LISTED ENTRIES below:

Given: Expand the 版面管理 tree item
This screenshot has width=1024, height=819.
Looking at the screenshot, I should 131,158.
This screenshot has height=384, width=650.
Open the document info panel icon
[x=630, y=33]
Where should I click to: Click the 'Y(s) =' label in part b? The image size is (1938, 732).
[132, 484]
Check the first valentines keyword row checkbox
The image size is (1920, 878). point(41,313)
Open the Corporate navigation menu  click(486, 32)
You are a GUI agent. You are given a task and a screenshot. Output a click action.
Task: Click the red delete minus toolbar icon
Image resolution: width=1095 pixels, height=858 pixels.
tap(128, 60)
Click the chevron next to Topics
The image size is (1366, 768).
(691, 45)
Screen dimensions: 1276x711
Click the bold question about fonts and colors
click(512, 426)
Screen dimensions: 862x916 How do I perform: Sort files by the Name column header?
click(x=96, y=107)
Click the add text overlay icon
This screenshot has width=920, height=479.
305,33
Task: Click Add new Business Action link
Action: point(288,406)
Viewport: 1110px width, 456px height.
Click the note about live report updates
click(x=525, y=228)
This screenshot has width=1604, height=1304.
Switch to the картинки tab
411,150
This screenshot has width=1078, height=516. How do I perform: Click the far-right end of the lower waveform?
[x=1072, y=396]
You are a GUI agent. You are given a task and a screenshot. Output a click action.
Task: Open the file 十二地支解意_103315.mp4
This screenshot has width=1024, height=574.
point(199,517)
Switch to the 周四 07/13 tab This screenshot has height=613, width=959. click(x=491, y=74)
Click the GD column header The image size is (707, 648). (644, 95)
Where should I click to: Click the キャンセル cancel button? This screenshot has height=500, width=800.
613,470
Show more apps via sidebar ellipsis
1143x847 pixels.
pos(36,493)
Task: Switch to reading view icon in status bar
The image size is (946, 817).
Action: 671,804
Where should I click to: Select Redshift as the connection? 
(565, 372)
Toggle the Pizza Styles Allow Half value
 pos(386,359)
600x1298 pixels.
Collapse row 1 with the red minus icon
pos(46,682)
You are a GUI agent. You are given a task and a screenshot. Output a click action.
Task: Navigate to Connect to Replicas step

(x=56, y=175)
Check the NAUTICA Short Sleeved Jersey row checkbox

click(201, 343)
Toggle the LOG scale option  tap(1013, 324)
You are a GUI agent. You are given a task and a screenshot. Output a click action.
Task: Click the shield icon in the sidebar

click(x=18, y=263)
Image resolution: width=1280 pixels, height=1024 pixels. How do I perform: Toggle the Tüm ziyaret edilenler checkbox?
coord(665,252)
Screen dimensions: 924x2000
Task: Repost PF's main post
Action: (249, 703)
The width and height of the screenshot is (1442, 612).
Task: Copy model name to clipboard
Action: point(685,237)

End of LISTED ENTRIES.

◆ WORK INSTRUCTION ◆
Please give an exact copy of the entries above, from the line with "This screenshot has width=1604, height=1304." down to the line with "Task: Open the file 十二地支解意_103315.mp4", inclusive, and nothing else.

◆ EXPECTED ANSWER ◆
This screenshot has width=1604, height=1304.
Switch to the картинки tab
411,150
This screenshot has width=1078, height=516. How do I perform: Click the far-right end of the lower waveform?
[x=1072, y=396]
You are a GUI agent. You are given a task and a screenshot. Output a click action.
Task: Open the file 十二地支解意_103315.mp4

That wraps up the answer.